Victorian Fashion: Bustle Revival, Tailored Styles & Home Sewing

The tightly encased silhouette from the mid-1870s and early 1880s gave way to the second bustle phase from around 1882. Household Words magazine in 1881 reported that ‘Indications strongly favour a general return to the tournure’, heralding the arrival of a new bustle style, which was worn slightly lower than its predecessor and protruded at a sharper angle, giving a more ‘shelf’-like appearance to the back of the fashionable shape.

Overskirts developed interesting drapery effects, some of which could be asymmetrical and very complex. Cassell’s Family Magazine described this style in 1888, claiming ‘Some of best tailors are bringing in petticoats of contrasting colour, richly trimmed, over which a long upper skirt is draped, low on one side, high on the other’. Jacket bodices took on a tailored look, a style which grew in popularity in the next few decades.

Some had false waistcoat fronts with contrasting fabrics, and featured turned-back revers and rows of numerous close-set buttons. Sleeves were generally quite tight, sometimes with cuffs that matched one of the contrasting fabrics used in the central bodice section or turned-back revers. By the late 1880s a small gathered puff developed at the shoulder, which would eventually grow to large proportions in the 1890s.

Interestingly, like other times of big fashion change, there was a fear that the crinoline would once again come back into fashion. After a report that this was imminent, a contributor to The Girl’s Own Paper assured its readers in 1883 that ‘I am glad to say that no danger exists of the kind, for the principles of good taste are far too widely spread for any of the leaders in our English society to go far beyond what is now worn’. By 1890, the bustle was once again abandoned. The Paris correspondent for Cassell’s Family Magazine reported that the French had already discarded the dress improver in August 1888: their skirts had no drapery, but fell straight and flat to the ground.

Dressmakers and Home-dressmaking. During the Victorian period, most clothes would be made up at home by the women of the family, or made by a professional dressmaker, who could be anywhere between a high fashion couturier, complete with fashion house, and the village seamstress: it would all depend on your skill level, how much money you had and how complicated the dress was to make.

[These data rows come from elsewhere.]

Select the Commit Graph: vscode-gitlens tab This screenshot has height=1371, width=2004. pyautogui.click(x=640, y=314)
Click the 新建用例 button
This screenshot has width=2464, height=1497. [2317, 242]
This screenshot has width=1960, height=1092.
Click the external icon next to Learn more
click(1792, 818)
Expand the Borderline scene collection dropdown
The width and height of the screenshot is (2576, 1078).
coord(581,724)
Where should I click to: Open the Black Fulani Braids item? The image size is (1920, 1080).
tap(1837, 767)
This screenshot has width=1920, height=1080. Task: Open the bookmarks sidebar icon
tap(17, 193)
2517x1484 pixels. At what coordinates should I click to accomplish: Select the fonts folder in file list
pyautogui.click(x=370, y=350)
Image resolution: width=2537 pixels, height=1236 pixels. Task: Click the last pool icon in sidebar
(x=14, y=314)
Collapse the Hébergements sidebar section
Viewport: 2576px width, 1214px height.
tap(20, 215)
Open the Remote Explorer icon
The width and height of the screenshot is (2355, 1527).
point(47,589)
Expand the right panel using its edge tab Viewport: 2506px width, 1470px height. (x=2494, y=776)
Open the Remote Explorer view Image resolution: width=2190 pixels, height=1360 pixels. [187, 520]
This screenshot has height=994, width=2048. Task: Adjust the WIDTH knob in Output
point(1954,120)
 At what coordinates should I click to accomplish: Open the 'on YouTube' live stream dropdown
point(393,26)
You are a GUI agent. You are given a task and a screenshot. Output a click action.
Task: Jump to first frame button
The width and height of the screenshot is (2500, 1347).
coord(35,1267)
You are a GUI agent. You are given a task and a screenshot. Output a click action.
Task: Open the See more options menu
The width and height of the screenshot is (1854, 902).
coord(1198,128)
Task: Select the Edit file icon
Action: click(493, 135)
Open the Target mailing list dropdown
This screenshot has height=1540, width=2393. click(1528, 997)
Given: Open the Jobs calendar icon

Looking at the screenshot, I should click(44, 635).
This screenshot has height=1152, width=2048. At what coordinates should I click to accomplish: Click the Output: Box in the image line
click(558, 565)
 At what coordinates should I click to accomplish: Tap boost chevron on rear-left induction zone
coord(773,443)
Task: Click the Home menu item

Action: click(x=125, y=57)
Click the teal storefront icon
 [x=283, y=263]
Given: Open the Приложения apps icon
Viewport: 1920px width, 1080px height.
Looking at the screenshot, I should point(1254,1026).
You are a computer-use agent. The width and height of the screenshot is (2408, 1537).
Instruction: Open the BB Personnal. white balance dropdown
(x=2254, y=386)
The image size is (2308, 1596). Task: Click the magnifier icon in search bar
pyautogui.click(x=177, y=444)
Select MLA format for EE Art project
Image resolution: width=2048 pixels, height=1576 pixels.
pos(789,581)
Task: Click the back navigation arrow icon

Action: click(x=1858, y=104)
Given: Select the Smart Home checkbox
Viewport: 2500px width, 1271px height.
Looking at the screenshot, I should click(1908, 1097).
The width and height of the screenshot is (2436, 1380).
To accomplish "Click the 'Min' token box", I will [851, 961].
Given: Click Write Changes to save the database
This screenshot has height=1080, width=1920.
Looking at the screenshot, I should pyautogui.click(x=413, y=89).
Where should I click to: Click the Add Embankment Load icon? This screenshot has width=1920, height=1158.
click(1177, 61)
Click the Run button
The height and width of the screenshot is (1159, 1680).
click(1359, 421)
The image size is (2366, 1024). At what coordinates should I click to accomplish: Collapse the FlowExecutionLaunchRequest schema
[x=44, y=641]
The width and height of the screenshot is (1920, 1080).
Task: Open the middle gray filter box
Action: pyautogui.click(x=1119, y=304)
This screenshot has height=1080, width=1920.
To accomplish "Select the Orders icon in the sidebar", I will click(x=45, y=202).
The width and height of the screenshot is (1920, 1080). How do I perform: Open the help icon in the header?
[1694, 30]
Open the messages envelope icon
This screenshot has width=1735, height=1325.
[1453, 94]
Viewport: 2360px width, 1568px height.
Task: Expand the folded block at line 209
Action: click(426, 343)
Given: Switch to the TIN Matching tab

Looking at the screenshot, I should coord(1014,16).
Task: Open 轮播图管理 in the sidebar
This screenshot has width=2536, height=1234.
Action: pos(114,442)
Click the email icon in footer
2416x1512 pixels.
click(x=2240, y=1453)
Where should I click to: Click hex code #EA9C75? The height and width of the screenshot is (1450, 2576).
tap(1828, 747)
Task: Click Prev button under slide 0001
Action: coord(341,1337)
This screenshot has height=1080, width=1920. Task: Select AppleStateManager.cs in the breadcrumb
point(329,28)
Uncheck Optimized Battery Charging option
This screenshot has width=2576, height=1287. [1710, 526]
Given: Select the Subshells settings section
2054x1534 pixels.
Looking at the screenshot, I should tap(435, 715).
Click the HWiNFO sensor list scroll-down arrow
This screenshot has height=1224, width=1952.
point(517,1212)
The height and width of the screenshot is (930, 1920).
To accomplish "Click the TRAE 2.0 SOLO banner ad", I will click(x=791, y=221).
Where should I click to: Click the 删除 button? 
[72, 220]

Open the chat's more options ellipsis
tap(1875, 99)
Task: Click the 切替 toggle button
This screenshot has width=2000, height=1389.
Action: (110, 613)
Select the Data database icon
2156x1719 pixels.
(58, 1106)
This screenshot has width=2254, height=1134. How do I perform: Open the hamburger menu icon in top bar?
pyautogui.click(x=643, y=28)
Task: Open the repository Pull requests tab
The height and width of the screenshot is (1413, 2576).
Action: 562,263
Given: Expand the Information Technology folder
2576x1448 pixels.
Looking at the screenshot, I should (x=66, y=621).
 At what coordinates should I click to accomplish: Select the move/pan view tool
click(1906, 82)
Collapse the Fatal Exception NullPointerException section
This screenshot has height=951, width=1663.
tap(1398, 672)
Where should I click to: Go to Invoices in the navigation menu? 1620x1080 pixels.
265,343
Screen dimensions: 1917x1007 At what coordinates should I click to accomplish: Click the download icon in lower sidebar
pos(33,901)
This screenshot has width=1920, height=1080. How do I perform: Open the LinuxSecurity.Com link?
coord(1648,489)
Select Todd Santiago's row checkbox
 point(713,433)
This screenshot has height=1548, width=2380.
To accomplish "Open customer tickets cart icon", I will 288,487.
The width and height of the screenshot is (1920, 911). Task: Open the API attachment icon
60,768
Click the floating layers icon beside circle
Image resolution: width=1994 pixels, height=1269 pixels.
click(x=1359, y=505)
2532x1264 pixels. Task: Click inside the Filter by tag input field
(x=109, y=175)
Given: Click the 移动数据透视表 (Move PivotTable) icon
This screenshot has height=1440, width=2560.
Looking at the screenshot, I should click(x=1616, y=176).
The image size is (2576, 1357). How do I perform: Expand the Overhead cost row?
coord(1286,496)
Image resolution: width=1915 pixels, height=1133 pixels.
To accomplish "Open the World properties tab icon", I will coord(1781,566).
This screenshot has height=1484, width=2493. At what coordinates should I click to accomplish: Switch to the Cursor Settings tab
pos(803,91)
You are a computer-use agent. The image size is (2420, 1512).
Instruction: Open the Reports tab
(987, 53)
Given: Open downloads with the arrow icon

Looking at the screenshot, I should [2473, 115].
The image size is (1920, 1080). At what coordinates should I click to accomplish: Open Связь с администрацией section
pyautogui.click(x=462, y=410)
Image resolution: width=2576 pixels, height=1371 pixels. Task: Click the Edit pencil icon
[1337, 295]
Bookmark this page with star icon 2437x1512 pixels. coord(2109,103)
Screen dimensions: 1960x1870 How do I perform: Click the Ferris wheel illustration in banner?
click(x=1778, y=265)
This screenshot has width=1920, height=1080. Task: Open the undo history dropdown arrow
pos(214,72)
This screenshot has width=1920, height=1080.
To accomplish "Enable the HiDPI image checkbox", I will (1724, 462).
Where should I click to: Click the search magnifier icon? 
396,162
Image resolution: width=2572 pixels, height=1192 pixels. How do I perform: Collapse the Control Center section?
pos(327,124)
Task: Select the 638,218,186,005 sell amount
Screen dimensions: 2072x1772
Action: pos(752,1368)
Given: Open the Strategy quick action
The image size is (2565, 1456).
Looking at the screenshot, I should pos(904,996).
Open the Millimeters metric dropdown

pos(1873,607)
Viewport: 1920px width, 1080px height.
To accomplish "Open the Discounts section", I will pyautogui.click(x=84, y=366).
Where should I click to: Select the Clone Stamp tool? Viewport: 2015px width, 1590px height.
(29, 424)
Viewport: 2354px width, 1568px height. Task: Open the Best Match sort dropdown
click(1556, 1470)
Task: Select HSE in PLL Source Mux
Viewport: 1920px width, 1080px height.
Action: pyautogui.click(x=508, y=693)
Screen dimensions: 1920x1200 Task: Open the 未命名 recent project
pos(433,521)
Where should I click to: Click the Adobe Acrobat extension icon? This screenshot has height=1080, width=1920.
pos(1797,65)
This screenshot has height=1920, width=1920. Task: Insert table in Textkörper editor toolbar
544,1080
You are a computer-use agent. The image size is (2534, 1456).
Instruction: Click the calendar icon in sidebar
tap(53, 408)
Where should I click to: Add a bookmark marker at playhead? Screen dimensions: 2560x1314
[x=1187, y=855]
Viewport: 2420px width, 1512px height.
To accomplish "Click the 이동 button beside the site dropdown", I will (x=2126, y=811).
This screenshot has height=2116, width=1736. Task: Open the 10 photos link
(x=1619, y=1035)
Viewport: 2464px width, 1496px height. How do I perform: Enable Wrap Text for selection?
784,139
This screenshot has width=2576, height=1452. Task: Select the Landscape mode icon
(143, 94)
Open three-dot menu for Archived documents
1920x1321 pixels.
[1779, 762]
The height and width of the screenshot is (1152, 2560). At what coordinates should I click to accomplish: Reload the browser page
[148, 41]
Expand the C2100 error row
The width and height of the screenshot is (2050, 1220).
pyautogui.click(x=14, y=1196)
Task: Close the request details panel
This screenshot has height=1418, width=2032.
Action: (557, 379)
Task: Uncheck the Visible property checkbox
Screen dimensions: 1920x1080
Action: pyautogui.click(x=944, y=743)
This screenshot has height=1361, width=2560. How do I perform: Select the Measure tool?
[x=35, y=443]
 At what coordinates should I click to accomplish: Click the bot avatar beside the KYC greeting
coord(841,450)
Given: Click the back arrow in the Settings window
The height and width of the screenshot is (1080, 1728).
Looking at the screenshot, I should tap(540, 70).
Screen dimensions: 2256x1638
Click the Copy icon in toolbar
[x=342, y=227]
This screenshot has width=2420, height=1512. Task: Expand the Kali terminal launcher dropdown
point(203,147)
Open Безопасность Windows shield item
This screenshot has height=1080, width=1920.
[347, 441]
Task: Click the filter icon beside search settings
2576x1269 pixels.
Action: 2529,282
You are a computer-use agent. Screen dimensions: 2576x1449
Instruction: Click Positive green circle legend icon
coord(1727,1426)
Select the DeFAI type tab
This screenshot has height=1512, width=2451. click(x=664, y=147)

There were a small number of ready-to-wear garments available to buy. These were normally items that required little or no individual fitting, such as underwear bought in standard measurement sizes, or mantles and capes where one size would fit most customers. Some partly made garments were also available for sale. These were often dresses where the skirts would be made up, and the matching fabric sold alongside it to be made into the bodice and rest of the dress, as this was the part which would need individual custom fitting.

Home dressmaking was greatly assisted by the emergence of paper patterns, which were published in ladies’ fashion magazines or could be sent away for by post. An early example of this can be seen in a mantle pattern from The World of Fashion, 1852, which has instructions in the main text for drafting at full size, and instructions on how to make the item up. Many other magazines followed their example, such as our example from The Ladies’ Treasury in 1876 which gives instructions on how to send away for paper patterns. Readers were told they could order plain paper patterns free of postage cost, and were assured that ‘no difficulty can arise in making them up’.

Fig. 11.7. Pattern for a mantle given in The World of Fashion, 1852, with guidance provided in the magazine text

Such was the demand for these patterns that it was made clear that ‘Madame Vevay will be unable to execute an order under four days from receipt of letter’. Many dresses were also remade, or altered, rather than being made completely from scratch. Fabric, especially in the quantities required for some Victorian dresses, was an expensive commodity, and it was this rather than the labour time of the dressmaker that represented the most investment. When styles changed only slightly then dresses would be adapted, to update to the latest style of sleeve shape or trimming arrangement. This was a much more economical way of remaining fashionable than buying a completely new dress.